● Исходный текст:
▼
Несмотря на то, что поверья формально строятся по формуле озьы ке карид, умой луоз jд ке - урод (если да, то успех, если нет - неудача) и являются, казалось бы, прямой иллюстрацией известного принципа post hoc - ergo propter hoc (после этого, значит, вследствие этого), объяснить их простым чередованием обуславливающих друг друга явлений и событий, а тем более логикой причинно-следственных связей не всегда представляется возможным. Рожденные в сфере мифологического сознания, проходя через рациональные испытания жизнью, они снова возвращаются в сферу подсознания, этнопсихологии, утверждая свою конечную истину народного менталитета, если даже и воспринимаются современным мышлением в качестве "правильных неправильностей".
* Об отношении к определенным дням см. в главе VII.
Источник Сайт Удмуртского института истории, языка и литературы.
▲
● Исходные данные:
▼
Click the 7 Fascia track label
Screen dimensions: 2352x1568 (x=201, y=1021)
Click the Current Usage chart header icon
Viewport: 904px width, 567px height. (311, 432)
▲
● Задания:
1 – Выпишите из текста о поверьях фрагмент от «Несмотря на то, что» до «в главе VII.» включительно.
2 – Прямой иллюстрацией какого принципа, казалось бы, являются поверья, согласно тексту о них?
3 – Продолжите текст о поверьях после его последнего предложения.

● Ответы:
1 –
Несмотря на то, что поверья формально строятся по формуле озьы ке карид, умой луоз jд ке - урод (если да, то успех, если нет - неудача) и являются, казалось бы, прямой иллюстрацией известного принципа post hoc - ergo propter hoc (после этого, значит, вследствие этого), объяснить их простым чередованием обуславливающих друг друга явлений и событий, а тем более логикой причинно-следственных связей не всегда представляется возможным. Рожденные в сфере мифологического сознания, проходя через рациональные испытания жизнью, они снова возвращаются в сферу подсознания, этнопсихологии, утверждая свою конечную истину народного менталитета, если даже и воспринимаются современным мышлением в качестве "правильных неправильностей".
* Об отношении к определенным дням см. в главе VII.

2 – Принципа post hoc — ergo propter hoc («после этого, значит, вследствие этого»).

3 –
Все метеорологические поверья связаны с дохристианскими верованиями удмуртов, с их представлениями о мироустройстве. Обоготворение окружающей природы обнаруживается в представлениях о богах - Инмаре и Куазе. Ученые полагают, что образ Инмара восходит к прафинно-угорскому божеству неба и воздуха; Куазь - бог погоды или погода вообще. По представлениям древних удмуртов, именно от них зависел урожай и, соответственно, благополучие людей. Помимо этих богов почитались Гудыри-мумы (божество грома, грозы), Инву (божество небесной воды), Вумурт (божество реки) и т. д. Но главным божеством, покровительствовавшим земледелию, был Му-Кылдысин - божество земли [Владыкин 1981: 148].
В честь божеств в течение года проводились многочисленные обряды. Нет необходимости подробно рассматривать здесь канонически проводимые празднества, обратим внимание лишь на поверья, связанные с божествами.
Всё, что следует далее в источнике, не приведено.